Yine Çin’in Orta Doğu’da İran’a ve Irak’a yönelik yardımları da devam ediyor. Tabii ki bu bölgeler Çin’in Kuşak ve Yol girişiminin de bir parçası. Akdeniz havzasıyla birlikte ele alındığında, Çin’in dış politika araçları arasına “sağlık diplomasisi” de eklenmiş görünüyor.
Pasifik bölgesi mücadelenin bir başka alanı olma özelliğini sürdürüyor. Çin’in bir süredir bölgedeki ABD müttefiklerine karşı deniz devriyelerini artırdığı biliniyor. Virüsün ABD ordusunu etkilemesi halinde, Çin’in özellikle Güney Çin denizini hareketlendirebileceği tartışılıyor. Tabii ki bu durum rasyonel bir zeminde değerlendirilmeli. Çin’in kendisini dünyaya anlatma fırsatı bulduğu ve Avrupa ile işbirliği zemini geliştirdiği böylesi bir dönemde, askeri bir adım atması pek muhtemel görünmüyor.

▸ Alıştırma Görevleri
1. Çin'in dış politikasıyla ilgili metinden "Yine Çin’in Orta" sözlerinden "pek muhtemel görünmüyor." sözlerine kadar olan kısmı, bu sözler de dahil, aynen tekrar yazın.
2. Çin'in dış politikasıyla ilgili metne göre şu soruları cevaplayın:
(a) Çin'in Orta Doğu'da yardımlarını sürdürdüğü iki ülke hangileri?
(b) Çin'in bölgedeki ABD müttefiklerine karşı artırdığı şey ne?
(c) Çin bu dönemde hangi kıtayla işbirliği zemini geliştiriyor?

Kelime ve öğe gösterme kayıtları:
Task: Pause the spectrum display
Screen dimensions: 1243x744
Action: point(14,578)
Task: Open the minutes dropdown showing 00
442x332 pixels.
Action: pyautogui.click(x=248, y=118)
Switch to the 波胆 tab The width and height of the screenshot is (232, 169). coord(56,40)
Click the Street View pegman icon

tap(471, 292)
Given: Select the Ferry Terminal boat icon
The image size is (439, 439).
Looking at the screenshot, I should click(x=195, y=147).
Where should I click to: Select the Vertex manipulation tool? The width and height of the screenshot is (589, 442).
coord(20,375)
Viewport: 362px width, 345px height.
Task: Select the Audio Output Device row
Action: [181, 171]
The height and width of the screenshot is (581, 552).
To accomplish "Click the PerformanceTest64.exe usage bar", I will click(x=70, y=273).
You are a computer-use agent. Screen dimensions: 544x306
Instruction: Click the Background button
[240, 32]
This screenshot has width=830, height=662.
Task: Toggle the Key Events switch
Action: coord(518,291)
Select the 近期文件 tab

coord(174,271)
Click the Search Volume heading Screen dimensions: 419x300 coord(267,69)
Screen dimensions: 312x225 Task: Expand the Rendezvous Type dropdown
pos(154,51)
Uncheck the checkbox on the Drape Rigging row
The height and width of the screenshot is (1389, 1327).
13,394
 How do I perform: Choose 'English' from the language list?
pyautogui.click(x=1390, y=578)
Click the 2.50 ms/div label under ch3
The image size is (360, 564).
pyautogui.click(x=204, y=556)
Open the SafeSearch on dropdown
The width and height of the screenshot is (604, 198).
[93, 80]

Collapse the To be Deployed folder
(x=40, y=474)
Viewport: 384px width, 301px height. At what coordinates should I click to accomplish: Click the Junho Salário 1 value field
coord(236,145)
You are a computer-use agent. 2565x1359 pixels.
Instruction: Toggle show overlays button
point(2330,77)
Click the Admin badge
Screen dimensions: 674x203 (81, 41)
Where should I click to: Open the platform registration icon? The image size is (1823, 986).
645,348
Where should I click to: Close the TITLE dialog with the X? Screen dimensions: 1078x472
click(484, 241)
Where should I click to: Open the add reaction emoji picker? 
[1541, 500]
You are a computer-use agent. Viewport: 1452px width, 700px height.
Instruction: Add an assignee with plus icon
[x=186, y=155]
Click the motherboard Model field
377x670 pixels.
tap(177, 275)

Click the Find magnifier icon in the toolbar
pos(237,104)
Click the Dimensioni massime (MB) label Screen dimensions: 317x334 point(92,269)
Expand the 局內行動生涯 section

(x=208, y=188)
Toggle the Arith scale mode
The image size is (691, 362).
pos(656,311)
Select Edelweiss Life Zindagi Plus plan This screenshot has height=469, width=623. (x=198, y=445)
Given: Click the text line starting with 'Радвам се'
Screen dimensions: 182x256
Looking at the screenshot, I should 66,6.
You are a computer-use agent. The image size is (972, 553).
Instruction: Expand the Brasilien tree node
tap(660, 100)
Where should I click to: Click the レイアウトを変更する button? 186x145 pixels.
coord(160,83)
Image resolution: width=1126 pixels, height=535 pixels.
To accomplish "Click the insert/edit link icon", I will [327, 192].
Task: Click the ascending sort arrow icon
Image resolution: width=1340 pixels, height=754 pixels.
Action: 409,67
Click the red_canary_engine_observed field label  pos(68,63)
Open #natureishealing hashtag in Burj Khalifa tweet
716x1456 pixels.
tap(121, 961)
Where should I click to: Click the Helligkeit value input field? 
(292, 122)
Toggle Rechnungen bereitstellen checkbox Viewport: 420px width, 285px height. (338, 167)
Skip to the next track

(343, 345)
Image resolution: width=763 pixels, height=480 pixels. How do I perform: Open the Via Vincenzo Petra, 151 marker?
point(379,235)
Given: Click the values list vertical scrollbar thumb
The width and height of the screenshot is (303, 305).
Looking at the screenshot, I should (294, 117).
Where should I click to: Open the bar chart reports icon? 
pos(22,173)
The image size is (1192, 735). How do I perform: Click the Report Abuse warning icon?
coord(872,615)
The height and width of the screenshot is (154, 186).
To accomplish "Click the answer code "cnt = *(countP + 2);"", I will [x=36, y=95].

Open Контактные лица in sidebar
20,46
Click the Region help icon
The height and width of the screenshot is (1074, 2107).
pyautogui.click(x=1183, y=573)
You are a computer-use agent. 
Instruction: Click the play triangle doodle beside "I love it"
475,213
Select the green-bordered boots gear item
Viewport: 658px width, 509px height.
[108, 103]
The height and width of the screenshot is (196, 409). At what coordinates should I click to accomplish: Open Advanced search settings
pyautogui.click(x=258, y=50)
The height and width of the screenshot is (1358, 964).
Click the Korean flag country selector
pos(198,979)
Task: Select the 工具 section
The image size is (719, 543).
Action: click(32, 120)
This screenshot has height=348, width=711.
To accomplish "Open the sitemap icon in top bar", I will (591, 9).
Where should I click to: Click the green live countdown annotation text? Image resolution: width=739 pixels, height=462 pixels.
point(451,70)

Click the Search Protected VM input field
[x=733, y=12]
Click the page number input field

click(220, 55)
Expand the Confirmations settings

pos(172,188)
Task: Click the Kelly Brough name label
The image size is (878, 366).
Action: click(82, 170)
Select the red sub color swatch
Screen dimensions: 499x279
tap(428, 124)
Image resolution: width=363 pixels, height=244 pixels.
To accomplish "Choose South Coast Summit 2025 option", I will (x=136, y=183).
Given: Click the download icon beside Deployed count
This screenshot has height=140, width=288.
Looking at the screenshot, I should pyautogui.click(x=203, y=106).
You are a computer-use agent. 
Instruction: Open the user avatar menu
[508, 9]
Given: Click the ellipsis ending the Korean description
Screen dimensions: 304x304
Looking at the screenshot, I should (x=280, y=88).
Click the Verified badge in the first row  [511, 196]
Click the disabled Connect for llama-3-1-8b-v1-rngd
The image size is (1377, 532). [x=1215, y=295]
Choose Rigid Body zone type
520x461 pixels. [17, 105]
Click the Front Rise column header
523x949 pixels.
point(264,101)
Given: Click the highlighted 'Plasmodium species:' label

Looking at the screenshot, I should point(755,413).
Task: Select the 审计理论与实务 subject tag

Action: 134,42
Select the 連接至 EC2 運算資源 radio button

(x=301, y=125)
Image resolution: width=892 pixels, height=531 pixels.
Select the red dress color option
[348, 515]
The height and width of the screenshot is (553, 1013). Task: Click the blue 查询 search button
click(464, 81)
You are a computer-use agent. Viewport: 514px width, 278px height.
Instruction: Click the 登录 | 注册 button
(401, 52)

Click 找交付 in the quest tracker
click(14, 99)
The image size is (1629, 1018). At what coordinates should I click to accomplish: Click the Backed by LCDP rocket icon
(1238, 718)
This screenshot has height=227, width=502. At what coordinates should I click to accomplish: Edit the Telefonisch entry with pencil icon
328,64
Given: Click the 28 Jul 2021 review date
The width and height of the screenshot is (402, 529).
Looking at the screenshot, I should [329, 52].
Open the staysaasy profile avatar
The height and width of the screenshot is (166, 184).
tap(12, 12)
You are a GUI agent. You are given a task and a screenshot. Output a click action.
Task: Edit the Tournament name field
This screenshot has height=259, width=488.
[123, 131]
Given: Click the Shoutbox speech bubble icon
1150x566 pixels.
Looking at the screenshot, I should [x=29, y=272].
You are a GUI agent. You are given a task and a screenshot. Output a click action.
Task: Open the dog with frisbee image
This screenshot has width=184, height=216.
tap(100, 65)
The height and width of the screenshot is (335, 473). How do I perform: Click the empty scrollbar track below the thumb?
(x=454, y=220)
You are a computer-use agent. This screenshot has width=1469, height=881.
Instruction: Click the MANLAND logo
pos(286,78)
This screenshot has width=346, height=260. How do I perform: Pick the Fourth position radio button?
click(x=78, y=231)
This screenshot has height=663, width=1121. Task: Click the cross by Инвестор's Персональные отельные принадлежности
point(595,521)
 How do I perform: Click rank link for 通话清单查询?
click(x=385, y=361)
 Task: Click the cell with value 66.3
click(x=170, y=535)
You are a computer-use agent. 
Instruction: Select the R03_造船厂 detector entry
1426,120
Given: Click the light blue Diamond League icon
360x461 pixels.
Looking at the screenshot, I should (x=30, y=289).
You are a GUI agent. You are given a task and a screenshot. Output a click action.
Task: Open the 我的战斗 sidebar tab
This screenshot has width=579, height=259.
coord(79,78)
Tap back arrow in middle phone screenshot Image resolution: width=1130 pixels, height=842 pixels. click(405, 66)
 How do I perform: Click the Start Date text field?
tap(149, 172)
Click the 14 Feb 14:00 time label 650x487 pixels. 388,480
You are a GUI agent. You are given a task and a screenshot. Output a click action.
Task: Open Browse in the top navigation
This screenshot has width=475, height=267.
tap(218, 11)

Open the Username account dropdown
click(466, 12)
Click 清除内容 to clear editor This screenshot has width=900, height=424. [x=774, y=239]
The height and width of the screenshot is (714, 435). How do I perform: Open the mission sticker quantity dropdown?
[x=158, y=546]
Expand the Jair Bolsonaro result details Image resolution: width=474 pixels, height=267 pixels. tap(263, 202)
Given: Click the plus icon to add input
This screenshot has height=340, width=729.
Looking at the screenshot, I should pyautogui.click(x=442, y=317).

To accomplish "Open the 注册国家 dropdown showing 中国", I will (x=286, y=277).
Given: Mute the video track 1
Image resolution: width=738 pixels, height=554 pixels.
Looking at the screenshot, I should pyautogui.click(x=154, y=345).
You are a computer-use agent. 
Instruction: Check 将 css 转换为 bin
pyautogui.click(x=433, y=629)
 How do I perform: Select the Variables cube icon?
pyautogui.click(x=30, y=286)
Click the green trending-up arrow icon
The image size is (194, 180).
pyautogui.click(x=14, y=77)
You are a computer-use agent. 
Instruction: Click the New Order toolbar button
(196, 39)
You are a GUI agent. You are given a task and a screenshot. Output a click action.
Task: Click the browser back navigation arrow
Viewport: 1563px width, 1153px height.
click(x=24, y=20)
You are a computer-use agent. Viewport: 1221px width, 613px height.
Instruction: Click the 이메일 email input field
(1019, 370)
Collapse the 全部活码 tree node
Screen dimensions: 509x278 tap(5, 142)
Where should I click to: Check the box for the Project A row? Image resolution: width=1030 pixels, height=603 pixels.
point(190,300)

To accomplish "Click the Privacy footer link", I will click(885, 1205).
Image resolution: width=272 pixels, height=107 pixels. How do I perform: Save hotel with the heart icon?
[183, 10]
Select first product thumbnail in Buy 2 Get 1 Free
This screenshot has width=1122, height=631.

▸ Alıştırma Sonuçları
1.
Yine Çin’in Orta Doğu’da İran’a ve Irak’a yönelik yardımları da devam ediyor. Tabii ki bu bölgeler Çin’in Kuşak ve Yol girişiminin de bir parçası. Akdeniz havzasıyla birlikte ele alındığında, Çin’in dış politika araçları arasına “sağlık diplomasisi” de eklenmiş görünüyor.
Pasifik bölgesi mücadelenin bir başka alanı olma özelliğini sürdürüyor. Çin’in bir süredir bölgedeki ABD müttefiklerine karşı deniz devriyelerini artırdığı biliniyor. Virüsün ABD ordusunu etkilemesi halinde, Çin’in özellikle Güney Çin denizini hareketlendirebileceği tartışılıyor. Tabii ki bu durum rasyonel bir zeminde değerlendirilmeli. Çin’in kendisini dünyaya anlatma fırsatı bulduğu ve Avrupa ile işbirliği zemini geliştirdiği böylesi bir dönemde, askeri bir adım atması pek muhtemel görünmüyor.

2.
(a) İran ve Irak
(b) Deniz devriyeleri
(c) Avrupa